7 Announcement 98-27, 1998-15 I.R.B. 30. The Service has proposed similar requirements for submission of Form W-8. Prop. Treas. Reg. § 1.1441-1(e)(4)(iv)(B)(1).
8 Under the current regulations, a written explanation of a participant’s direct rollover rights must be provided to the participant no less than 30 days and no more than 90 days before the distribution. Temp. Treas. Reg. § 1.402(c)-2T, Q&A 12.
9 Section 402(f) itself specifically requires the provision of a "written explanation." A visual copy of the notice that could be readily retrieved, and stored or saved by participants should satisfy this requirement. Thus, e-mail or website notice delivery would be permitted by the statute, whereas VRS or oral delivery would not. This result also makes "policy sense" in light of the nature of the Section 402(f) notice, which contains significant amounts of information. Thus, the full Section 402(f) notice could not be appropriately transmitted via VRS or the plan’s live telephone representative, although initiation of transmittal of the written notice should be permitted by such means. The Section 3405 notice may be so appropriately transmitted because (1) the statute does not require it to be written and (2) it is short and comprehensible in oral form.
10 See Rev. Proc. 98-35, 1998-21 I.R.B. 6 (requiring magnetic media or electronic delivery to the Service of Forms 1099-R and 5498 for persons required to file 250 or more returns).
11 Such techniques include the use of encryption, which converts electronic data into unreadable code so that unauthorized parties cannot read the content.
12 The Service and Treasury have in some instances assumed a "writing" requirement and explicitly imposed one by regulation. For example, although Code Sections 417(a) and (e) allow a participant to waive a qualified joint and survivor annuity only if the participant’s spouse consents "in writing," Code Section 411(a)(11) generally requires only "the consent of the participant" to an immediate distribution from a retirement plan. Despite the absence of a "writing" requirement in Section 411(a)(11), the regulations under Section 411(a)(11) require the participant’s "written consent." Treas. Reg. § 1.411(a)-11T(c)(ii), -11(c)(3). The Section 411(a)(11) regulations thus appear to go beyond the statute and to be inconsistent with Congress’s decision to impose a "writing" requirement in Section 417 but not in Section 411(a)(11). At the very least, the Service and Treasury have considerable flexibility to decide what "writing" means under the Section 411(a)(11) regulations.

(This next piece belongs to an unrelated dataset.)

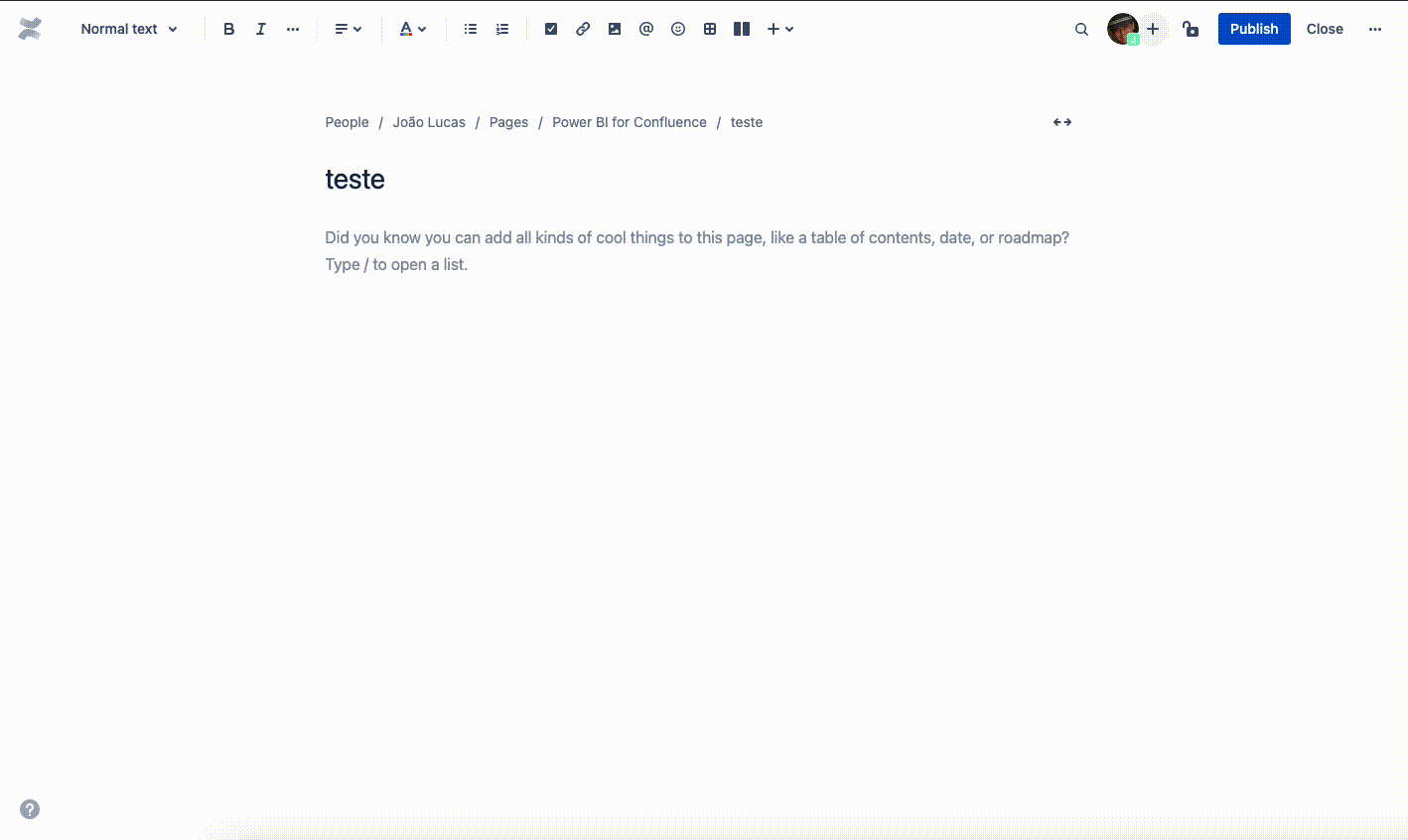Open the Normal text style dropdown
The image size is (1408, 840).
[129, 29]
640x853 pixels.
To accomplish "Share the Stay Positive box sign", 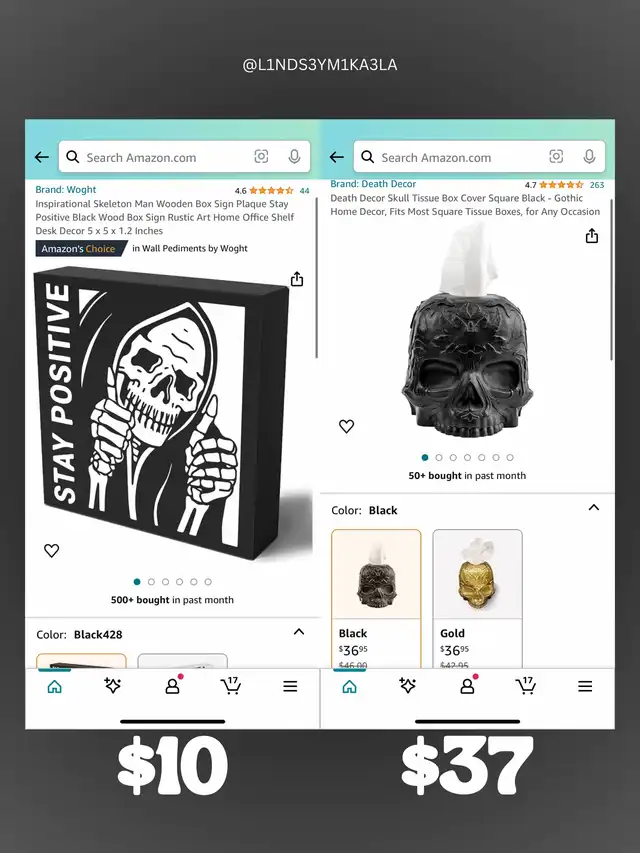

The Service demonstrated such flexibility in stating that proposed regulations requiring that a plan loan be "evidenced by a legally enforceable agreement . . . set forth in writing" will not fail to be satisfied merely because the plan participant does not sign the document containing the terms of a plan loan, as long as the loan agreement is legally enforceable and the other requirements for a loan are satisfied. General Information Letter to Theodore Rhodes from Ken Yednock, Chief, Projects Branch 1, Employee Plans Division, dated June 25, 1997. See also Rev. Rul. 98-30, 1998-25 I.R.B. 8 (regarding automatic salary deferrals) and Department of Labor ERISA Opinion Letter 94-27A, dated July 14, 1994 (regarding salary deferral elections).
13 The Service has recognized the validity of voice and electronic signatures in other contexts. See Temp. Treas. Reg. §§ 1.6012-7T, 1.6061-2T, 1.6065-2T (voice signature); Treas. Reg. § 31.3402(f)(5)-1 (electronic signature); Ann. 98-27, 1998-15 I.R.B. 30 (electronic signature). Such authentications are generally accepted in other contexts. See, e.g., UCC § 1-201(39) ("‘signed’ includes any symbol executed or adopted by a party with present intention to authenticate a writing"); see generally B. Wright, The Law of Electronic Commerce ch. 16 & § 16.4.4 (1992 Supp.) ("The telegram, telex, mailgram, computer disk recording, fax, and tape recording cases furnish compelling support for the proposition that a durably recorded electronic message, bearing a symbol or code intended as a signature, is written and signed.").